- _Directions_
Work through the listing below and count the lines that hold "agent". Answer with the number alone.

- _Records provided_
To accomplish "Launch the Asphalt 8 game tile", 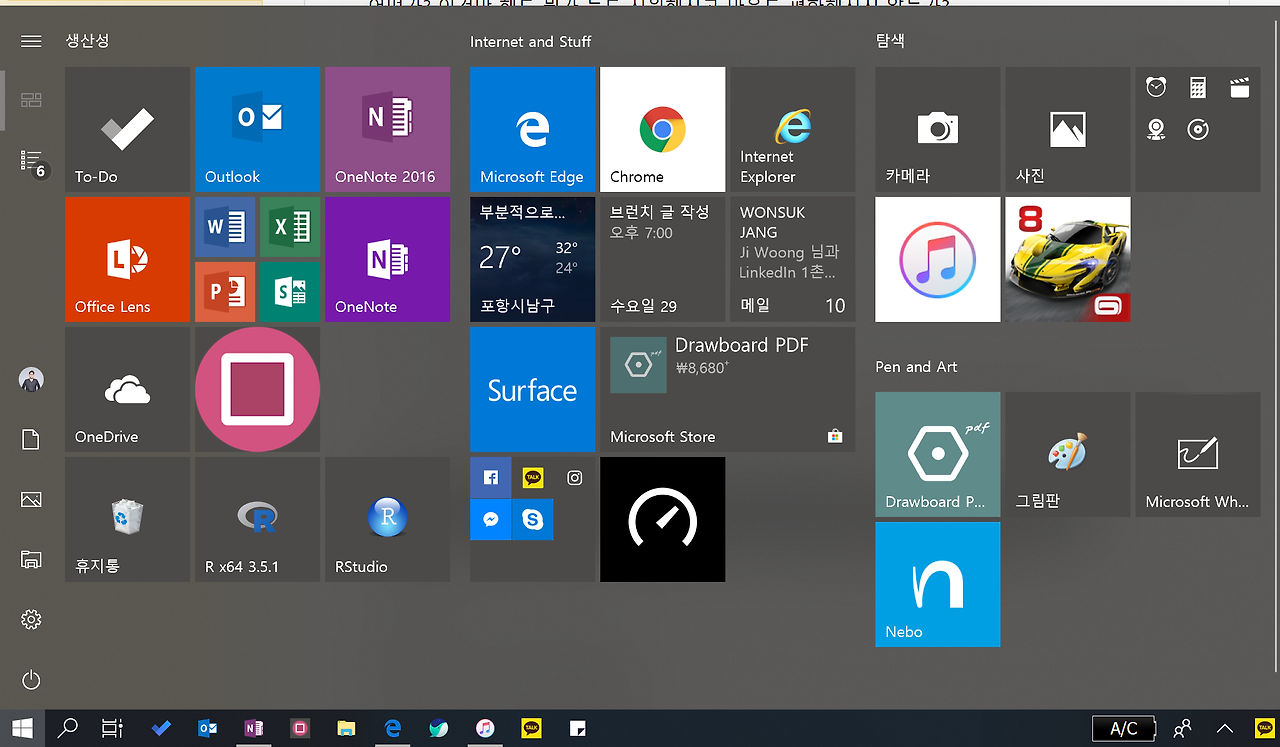I will (x=1066, y=259).
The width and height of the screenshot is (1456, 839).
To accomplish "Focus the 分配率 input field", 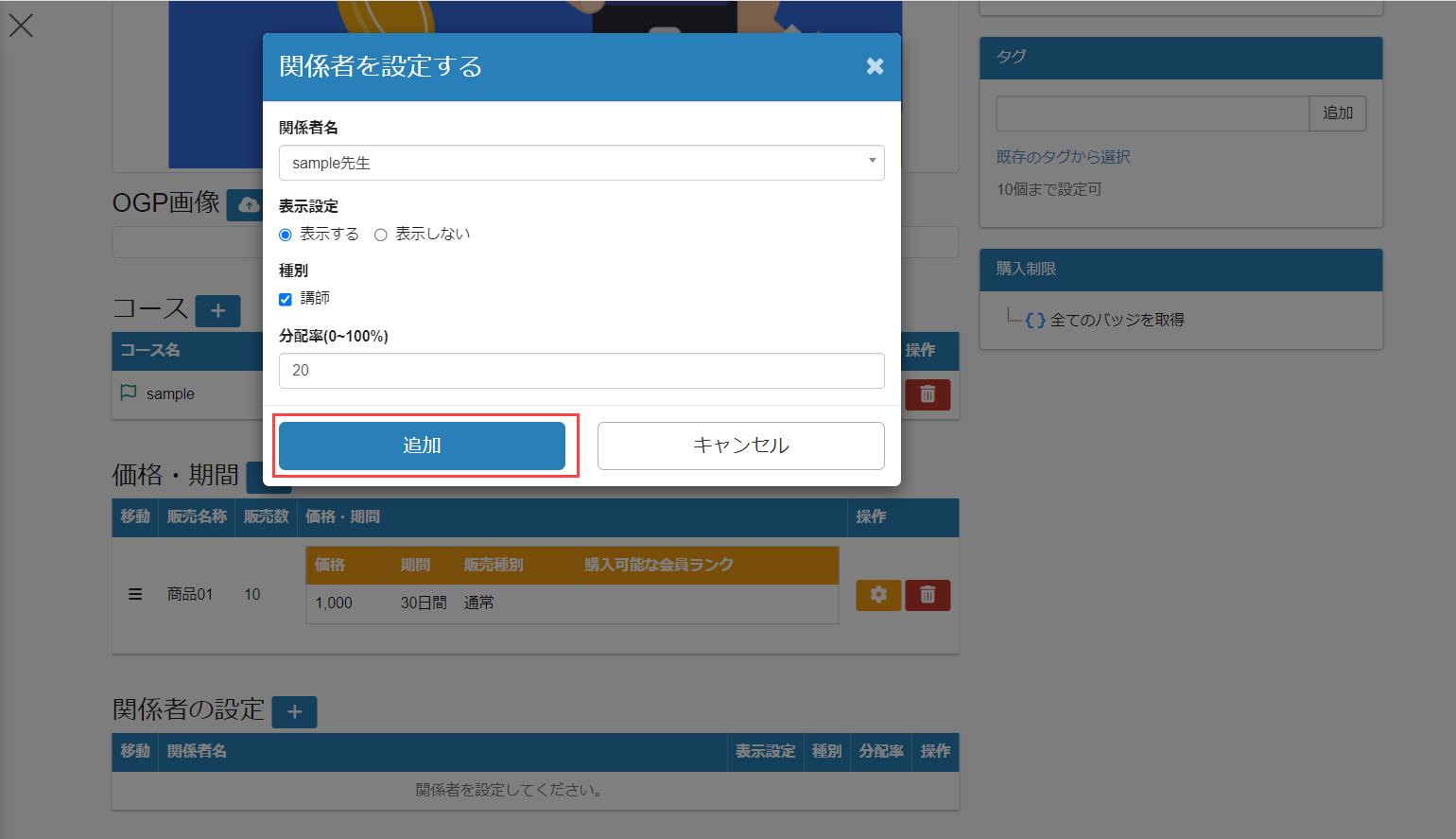I will click(x=581, y=371).
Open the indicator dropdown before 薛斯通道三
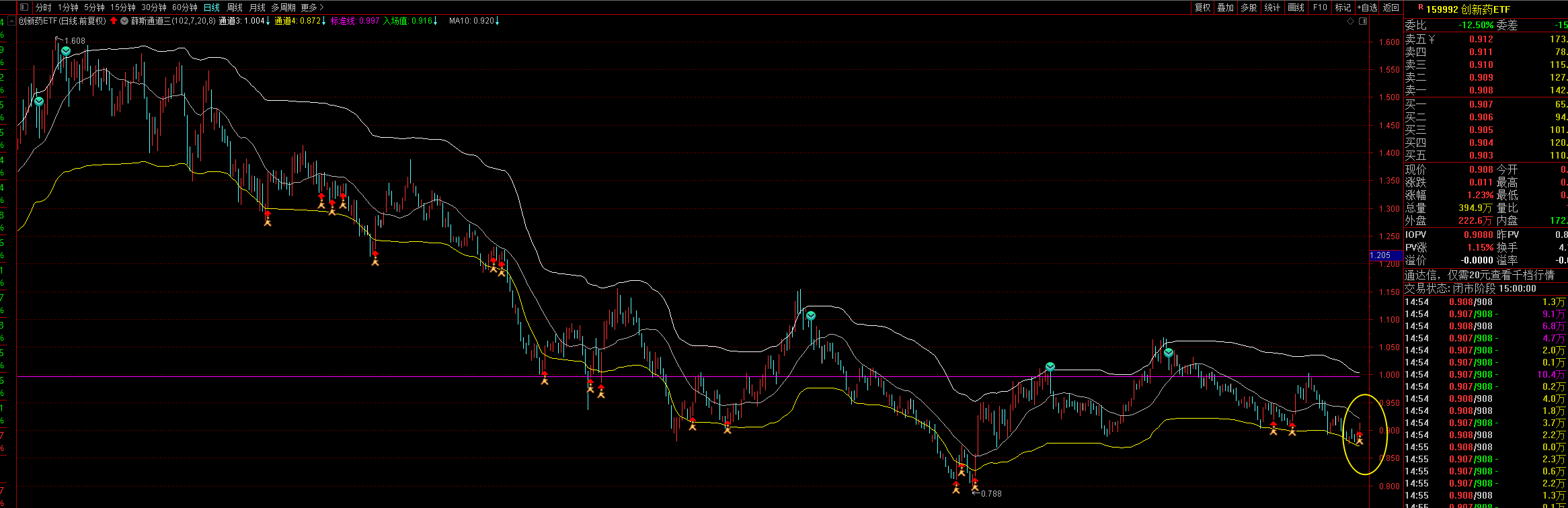Screen dimensions: 1568x508 [x=124, y=21]
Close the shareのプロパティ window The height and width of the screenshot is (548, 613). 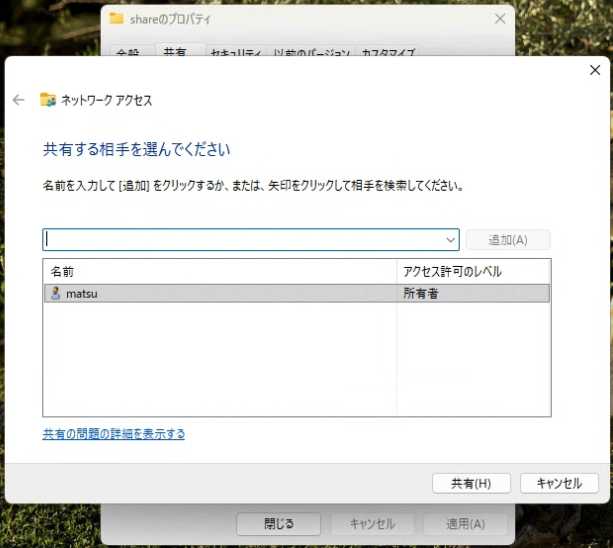click(500, 18)
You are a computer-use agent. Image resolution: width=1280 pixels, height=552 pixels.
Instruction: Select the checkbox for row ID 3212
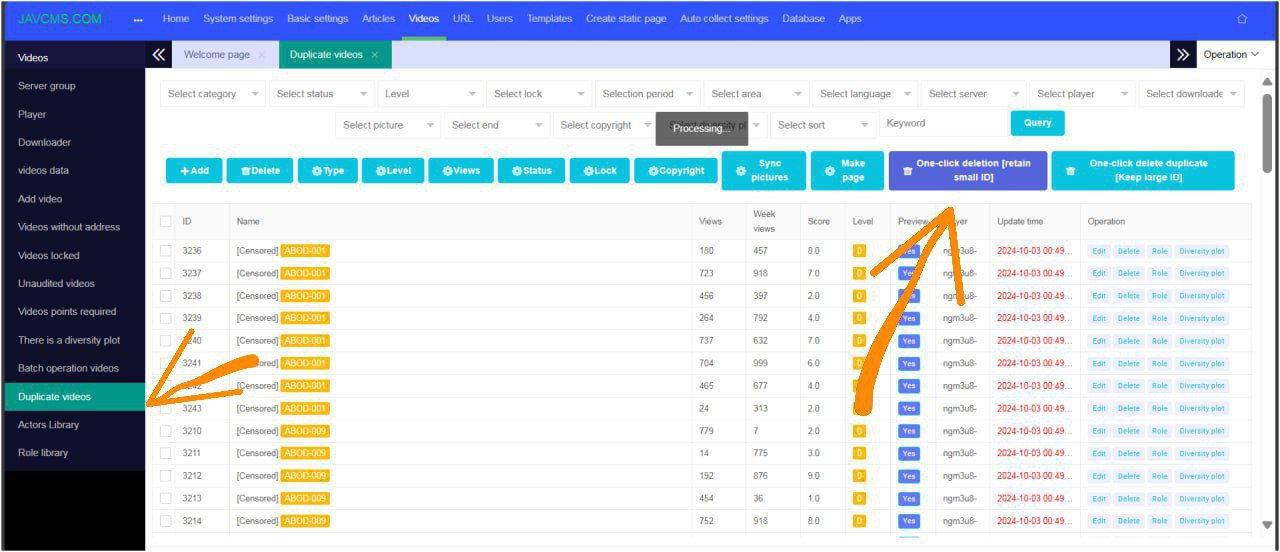pos(166,476)
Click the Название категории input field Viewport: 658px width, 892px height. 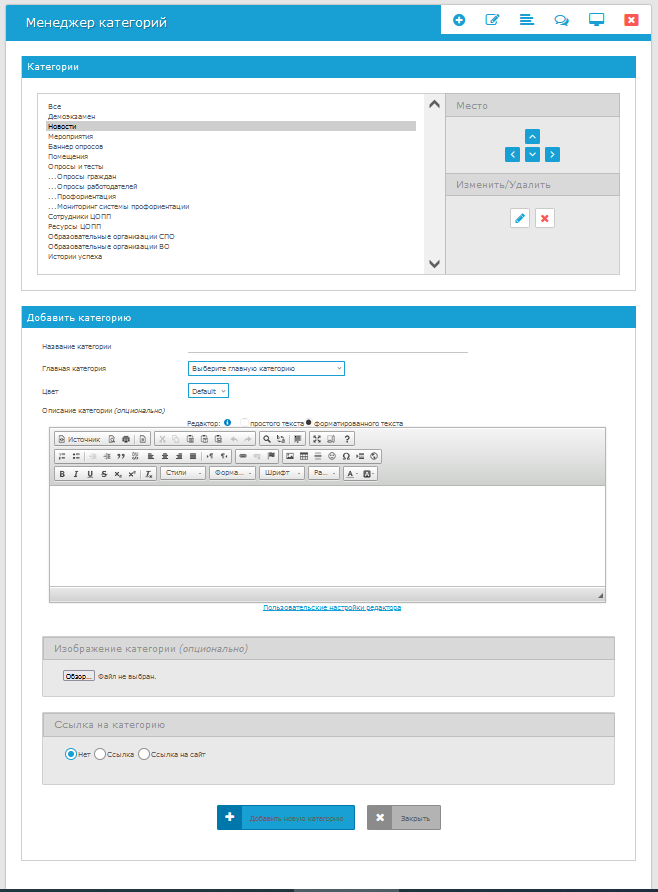coord(328,346)
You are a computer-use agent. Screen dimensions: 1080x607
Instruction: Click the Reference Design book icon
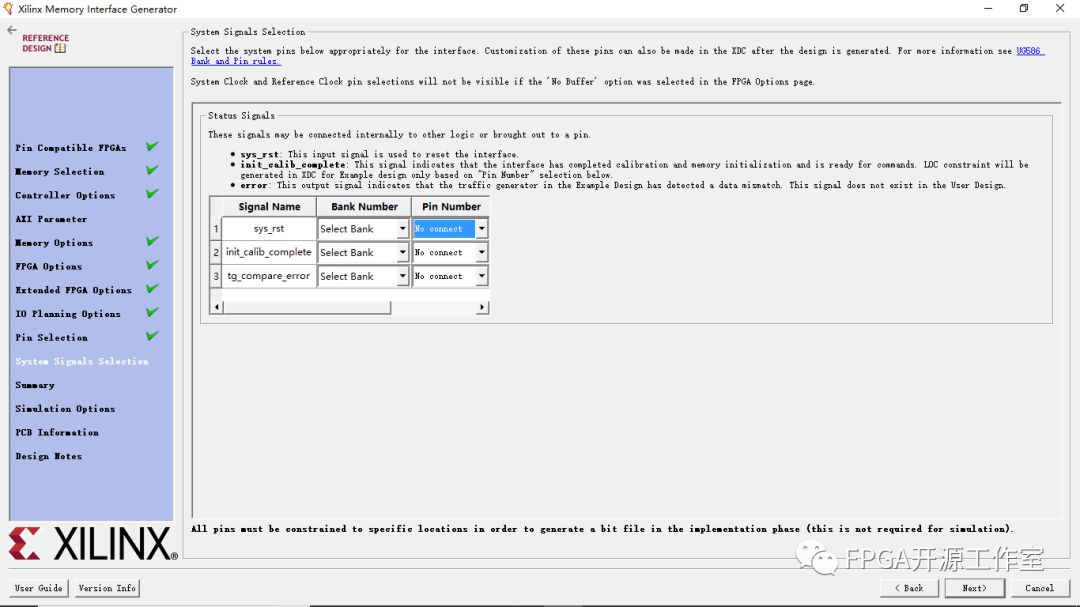60,48
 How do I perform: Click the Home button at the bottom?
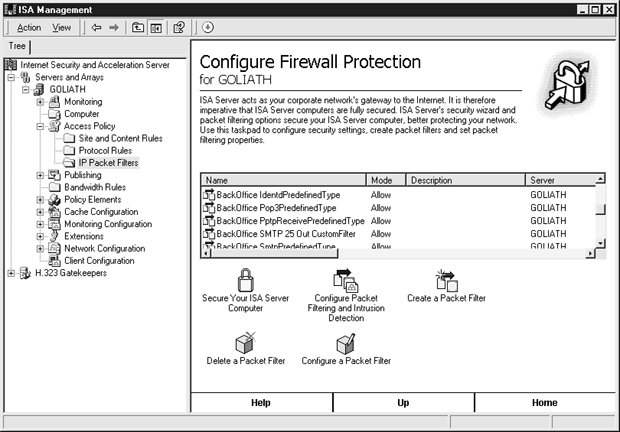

- _Exercise output_
2